::: TEXTO MOSTRADO

Si en un escritor se puede señalar el tópico de que toda su creación adulta es una prolongación de aquello que vio, sufrió y disfrutó en la infancia, nadie como Charles Dickens, del que se celebrará el bicentenario de su nacimiento el próximo 7 de febrero, para ejemplificar tal cosa. Leyendo la biografía de Peter Ackroyd confirmamos esa suposición y redondeamos todo aquello que sabíamos del autor de Portsmouth a través de un libro sabio y vivo, preciso y ameno, que capta bien el sentimiento y pensamiento del inventor de Ebenezer Scrooge, Oliver Twist, Samuel Pickwick, David Copperfield, las pequeñas Nell y Dorrit y tantos otros personajes inmortales.

::::::
::: DATOS DEL EJERCICIO

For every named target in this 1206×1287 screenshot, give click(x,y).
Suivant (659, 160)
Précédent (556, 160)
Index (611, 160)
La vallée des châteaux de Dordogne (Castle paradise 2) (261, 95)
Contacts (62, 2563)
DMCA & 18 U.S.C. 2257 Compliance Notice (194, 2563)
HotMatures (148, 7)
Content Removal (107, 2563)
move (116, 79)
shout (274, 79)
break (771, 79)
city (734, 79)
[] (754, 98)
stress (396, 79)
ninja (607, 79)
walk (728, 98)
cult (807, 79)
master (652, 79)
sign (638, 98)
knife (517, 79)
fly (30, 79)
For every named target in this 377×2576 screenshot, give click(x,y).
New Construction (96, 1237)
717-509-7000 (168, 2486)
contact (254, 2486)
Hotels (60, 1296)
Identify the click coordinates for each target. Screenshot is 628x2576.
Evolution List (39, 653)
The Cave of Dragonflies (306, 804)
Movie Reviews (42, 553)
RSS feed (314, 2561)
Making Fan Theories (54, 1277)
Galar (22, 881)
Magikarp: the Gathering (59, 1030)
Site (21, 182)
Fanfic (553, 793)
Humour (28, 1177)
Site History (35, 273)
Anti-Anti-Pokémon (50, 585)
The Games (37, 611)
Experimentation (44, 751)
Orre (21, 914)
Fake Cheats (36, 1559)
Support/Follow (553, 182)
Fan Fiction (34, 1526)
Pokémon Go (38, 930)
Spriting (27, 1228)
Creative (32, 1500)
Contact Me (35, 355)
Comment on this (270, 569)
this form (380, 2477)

::::::

• _EJERCICIOS_:
1. Responda, según el texto sobre Charles Dickens, a las siguientes preguntas:
(a) ¿En qué fecha se celebrará el bicentenario del nacimiento de Dickens?
(b) ¿Quién es el autor de la biografía que se comenta?
(c) ¿Qué ciudad se asocia a Dickens al llamarlo «el autor de» esa ciudad?
2. Actualice el pasaje del texto sobre Charles Dickens que empieza en "Si en un escritor" y termina en "otros personajes inmortales.", poniendo "volumen" en lugar de "libro".
3. Prosiga el texto sobre Charles Dickens a partir de la última oración que aparece.

• _RESULTADOS_:
1.
(a) El próximo 7 de febrero.
(b) Peter Ackroyd.
(c) Portsmouth.

2.
Si en un escritor se puede señalar el tópico de que toda su creación adulta es una prolongación de aquello que vio, sufrió y disfrutó en la infancia, nadie como Charles Dickens, del que se celebrará el bicentenario de su nacimiento el próximo 7 de febrero, para ejemplificar tal cosa. Leyendo la biografía de Peter Ackroyd confirmamos esa suposición y redondeamos todo aquello que sabíamos del autor de Portsmouth a través de un volumen sabio y vivo, preciso y ameno, que capta bien el sentimiento y pensamiento del inventor de Ebenezer Scrooge, Oliver Twist, Samuel Pickwick, David Copperfield, las pequeñas Nell y Dorrit y tantos otros personajes inmortales.

3.
Ackroyd titula muy conscientemente su biografía «El observador solitario»: observación y soledad son los dos polos que abraza todo el mundo dickensiano y lo convierte en existencia palpitante mediante la tinta de una pluma y una fantasía fecunda hasta el asombro. Como observador, pocos tan dotados para la descripción de lugares y el retrato humano. «Un genio visual», dijo Stefan Zweig, que «corta con afilada hoja la niebla de la infancia». ¿Y qué decir de la soledad? De la mano de Ackroyd penetramos en ella desde los primeros años de Dickens, cuando se vio obligado a mudarse varias veces de casa por culpa de las estrecheces económicas de la familia y para huir de los deudores que acosaban al despilfarrador padre, John Dickens, quien haría sus pinitos como columnista político en la prensa. Soledad cuando, en medio de esas mudanzas, la madre tenía que dejarlo semanas seguidas con alguien de su confianza. Soledad en su caminata de cinco kilómetros para ir a la fábrica de betún por una «zona de infectos recovecos y callejones» frente al Támesis, donde debía trabajar diez horas al día por un sueldo miserable, recién cumplidos los doce años. Soledad tras ser rechazado por una chica a la que cortejó en vano durante tres.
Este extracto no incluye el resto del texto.